The Declaration near the start highlighted NATO’s Article 5, which is replicated by the Treaty of Lisbon’s Article 42. Similarities with the EU don’t end there: as noted here in ‘The European Journal’ before, most NATO missions end with an EU-led force taking over; and support from NATO for further EU integration was made explicit.
Points 14, 19, 27, 40, 67, 70, and 102-106 all strongly urge deeper integration between European states and strengthening of the Western-led international architecture. Point 14 states that NATO and EU defence is complementary, urging the EU to build defence capabilities; point 19 supports the EU’s sanctions against Russia; while point 27 lends support to the EU’s Common Security and Defence Policy mission to assist Ukraine in reforming its police forces and enhance the rule of law.
Points 40 and 46 praise the “EU-facilitated” Belgrade-Pristina dialogue, while point 67 calls for NATO to integrate forces in the style of the EU. The European Defence Agency already coordinates defence purchases in Europe, and NATO is to follow suit with the Framework Nations Concept. This is similar to the Treaty of Lisbon’s ‘Enhanced Cooperation’, among other things. Germany is one of the leaders in rolling this out, and it can be safely assumed that all purchases will be made after consultation with the EU Commission.
It is unthinkable that the US would compromise its sovereignty and purchase equipment to enhance NATO capabilities if the equipment would not add anything to the US as a nation on its own. America is benefitting tremendously from urging greater cooperation within Europe and NATO. Individual states will lose all-round capabilities, depending more and more on each other; meaning that the US will entrench its superiority and gain access to the Galileo satellite system in addition to its own GPS system, acquiring even greater capabilities. Unless Brussels can actually become a super-state and exert authority over Europe’s varied peoples, Europe is embedding Washington’s leadership.
Point 70 states “…our (NATO’s) Smart Defence and the EU’s Pooling and Sharing initiatives are complementary and mutually reinforcing…”, and point 102 spells it out most clearly: “The European Union (EU) remains a unique and essential partner for NATO. The two organisations share common values and strategic interests….we will continue to work side-by-side…and promote complementarity of the two organisations….”
Point 103 states clearly that stronger EU defence leads to a stronger NATO, not the other way round; while point 106 gives Anders Fogh Rasmussen permission to spend his days angling for the top EU job he really wants.
For Moscow, the Declaration is both provocative and a gift. As argued here in ‘The European Journal’ before, Russia uses NATO as an external threat to help domestic harmony, and the promise to locate forces to Eastern Europe and in point 54 to resurrect missile defence is a gift to Moscow’s spin doctors. But it is point 29 that will have a deeper impact: promotion of greater interoperability between Ukrainian military forces and NATO. This effectively states that Russia is to lose Ukraine as an arms market, and will cost Moscow dear.
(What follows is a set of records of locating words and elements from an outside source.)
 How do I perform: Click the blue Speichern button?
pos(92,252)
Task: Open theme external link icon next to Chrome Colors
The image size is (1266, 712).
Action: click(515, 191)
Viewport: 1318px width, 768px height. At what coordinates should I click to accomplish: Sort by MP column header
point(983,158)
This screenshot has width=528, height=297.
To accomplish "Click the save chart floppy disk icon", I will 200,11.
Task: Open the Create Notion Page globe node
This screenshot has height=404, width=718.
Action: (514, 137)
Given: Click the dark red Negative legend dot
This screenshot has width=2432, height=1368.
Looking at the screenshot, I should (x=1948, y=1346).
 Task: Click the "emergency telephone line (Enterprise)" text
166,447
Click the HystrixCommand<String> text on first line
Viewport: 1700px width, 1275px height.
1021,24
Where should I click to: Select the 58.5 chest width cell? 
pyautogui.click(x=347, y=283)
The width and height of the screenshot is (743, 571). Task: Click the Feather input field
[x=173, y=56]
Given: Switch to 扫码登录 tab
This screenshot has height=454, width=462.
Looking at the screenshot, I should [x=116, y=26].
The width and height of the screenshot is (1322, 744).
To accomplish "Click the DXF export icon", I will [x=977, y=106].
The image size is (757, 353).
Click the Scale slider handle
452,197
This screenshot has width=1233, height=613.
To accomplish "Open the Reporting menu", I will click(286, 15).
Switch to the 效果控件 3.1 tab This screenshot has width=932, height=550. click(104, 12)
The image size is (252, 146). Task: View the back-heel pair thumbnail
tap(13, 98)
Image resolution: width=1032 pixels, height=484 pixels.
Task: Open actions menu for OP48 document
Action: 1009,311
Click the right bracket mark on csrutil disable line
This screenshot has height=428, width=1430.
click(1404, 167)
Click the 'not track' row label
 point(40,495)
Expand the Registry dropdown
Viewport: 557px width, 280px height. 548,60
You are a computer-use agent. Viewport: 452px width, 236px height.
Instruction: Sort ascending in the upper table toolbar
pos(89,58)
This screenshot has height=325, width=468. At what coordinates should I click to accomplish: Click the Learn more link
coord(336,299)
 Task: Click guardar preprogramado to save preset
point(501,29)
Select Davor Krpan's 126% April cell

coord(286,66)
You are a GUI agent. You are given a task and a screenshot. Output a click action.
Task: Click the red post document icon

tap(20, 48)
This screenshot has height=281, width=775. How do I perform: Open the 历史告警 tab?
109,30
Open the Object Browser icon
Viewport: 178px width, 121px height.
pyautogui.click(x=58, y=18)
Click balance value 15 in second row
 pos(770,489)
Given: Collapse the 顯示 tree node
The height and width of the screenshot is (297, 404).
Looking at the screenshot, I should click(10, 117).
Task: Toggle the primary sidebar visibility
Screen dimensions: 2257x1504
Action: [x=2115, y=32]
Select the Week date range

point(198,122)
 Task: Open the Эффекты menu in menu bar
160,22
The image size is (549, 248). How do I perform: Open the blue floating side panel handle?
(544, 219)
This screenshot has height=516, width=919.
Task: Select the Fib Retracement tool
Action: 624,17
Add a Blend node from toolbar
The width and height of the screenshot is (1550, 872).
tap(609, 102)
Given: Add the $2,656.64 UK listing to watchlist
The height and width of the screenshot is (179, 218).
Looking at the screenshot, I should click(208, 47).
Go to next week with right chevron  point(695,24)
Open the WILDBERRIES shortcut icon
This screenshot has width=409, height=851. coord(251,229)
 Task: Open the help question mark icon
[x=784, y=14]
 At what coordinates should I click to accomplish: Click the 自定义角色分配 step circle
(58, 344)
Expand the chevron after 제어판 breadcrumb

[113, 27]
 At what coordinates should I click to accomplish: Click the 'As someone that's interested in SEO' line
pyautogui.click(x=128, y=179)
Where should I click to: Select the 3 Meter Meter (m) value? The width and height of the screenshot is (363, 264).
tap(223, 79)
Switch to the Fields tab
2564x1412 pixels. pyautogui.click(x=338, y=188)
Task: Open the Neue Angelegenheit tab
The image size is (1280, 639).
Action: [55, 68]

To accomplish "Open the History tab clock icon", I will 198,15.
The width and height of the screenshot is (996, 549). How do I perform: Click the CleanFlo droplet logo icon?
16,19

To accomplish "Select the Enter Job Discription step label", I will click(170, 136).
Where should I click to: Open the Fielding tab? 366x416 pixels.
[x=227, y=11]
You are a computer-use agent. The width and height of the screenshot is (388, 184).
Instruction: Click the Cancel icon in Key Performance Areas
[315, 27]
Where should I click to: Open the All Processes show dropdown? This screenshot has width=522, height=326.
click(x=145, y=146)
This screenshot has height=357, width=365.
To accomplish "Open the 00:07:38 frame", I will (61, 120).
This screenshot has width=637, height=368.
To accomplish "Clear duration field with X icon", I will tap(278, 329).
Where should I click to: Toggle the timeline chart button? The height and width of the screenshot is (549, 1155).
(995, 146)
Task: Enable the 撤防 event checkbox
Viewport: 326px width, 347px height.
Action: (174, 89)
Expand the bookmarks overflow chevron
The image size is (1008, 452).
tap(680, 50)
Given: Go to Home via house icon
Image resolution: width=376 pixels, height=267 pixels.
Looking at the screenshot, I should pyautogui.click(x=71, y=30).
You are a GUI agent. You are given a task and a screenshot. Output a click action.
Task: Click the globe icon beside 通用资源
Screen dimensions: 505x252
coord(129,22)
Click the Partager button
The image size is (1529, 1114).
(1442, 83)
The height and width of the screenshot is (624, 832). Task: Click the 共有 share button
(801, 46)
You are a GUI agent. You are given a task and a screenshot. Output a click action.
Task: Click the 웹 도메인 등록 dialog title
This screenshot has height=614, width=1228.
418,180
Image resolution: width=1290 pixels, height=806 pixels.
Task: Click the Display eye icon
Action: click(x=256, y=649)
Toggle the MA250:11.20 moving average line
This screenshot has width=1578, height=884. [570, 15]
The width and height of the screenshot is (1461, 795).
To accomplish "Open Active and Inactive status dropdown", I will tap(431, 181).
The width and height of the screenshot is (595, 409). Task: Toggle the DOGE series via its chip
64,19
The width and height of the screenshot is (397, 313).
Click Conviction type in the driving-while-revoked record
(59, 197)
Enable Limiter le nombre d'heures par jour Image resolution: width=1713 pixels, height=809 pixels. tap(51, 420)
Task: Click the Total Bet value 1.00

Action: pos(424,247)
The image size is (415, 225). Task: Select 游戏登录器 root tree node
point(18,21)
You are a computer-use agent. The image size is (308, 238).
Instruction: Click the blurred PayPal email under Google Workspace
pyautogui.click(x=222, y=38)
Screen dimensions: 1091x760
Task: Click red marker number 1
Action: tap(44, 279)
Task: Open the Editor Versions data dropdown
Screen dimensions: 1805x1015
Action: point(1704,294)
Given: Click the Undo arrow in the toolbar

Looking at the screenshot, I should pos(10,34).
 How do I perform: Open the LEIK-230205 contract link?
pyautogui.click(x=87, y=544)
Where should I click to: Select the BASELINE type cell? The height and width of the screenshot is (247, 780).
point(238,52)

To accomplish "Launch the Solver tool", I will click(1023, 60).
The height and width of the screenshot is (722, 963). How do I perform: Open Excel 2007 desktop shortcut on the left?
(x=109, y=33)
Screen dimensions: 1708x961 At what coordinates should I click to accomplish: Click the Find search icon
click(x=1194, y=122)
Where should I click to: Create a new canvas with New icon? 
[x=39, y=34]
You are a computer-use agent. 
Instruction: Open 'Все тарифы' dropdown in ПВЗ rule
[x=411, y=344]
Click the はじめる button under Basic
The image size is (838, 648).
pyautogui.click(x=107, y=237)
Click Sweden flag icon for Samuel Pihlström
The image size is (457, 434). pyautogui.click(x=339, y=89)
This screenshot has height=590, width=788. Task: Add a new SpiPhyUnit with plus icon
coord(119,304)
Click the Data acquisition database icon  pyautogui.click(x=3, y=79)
In response, Russia has beefed up its involvement with the Shanghai Cooperation Organisation, the eastern NATO, and one of the various models Moscow is promoting to challenge US dominance of the international system. Large military exercises took place at the end of August 2014, and with the signing of the $400 billion gas deal with China, the West’s success in driving Russia to China and away from reform is complete.
There were moments to smile in the document as well. As point 18 called for Russia’s compliance with international law, the spying scandal – in which Germany and the US were found to be covertly reading each other’s mail – is supposed to be forgotten; as is, when reading the points concerning themselves with the Middle East’s instability, the West’s role in destroying the stability of, while unleashing full-scale Islamic extremism in, Iraq, Syria and Libya, as well as the failure to eradicate the Taliban in Afghanistan.
NATO seems to have become beholden to outside interests, be they American or from the European Union. The Russian crisis may appear to have resurrected the alliance, but the reality is that the Wales Declaration is another step towards the EU’s desired goal of replacing NATO with itself.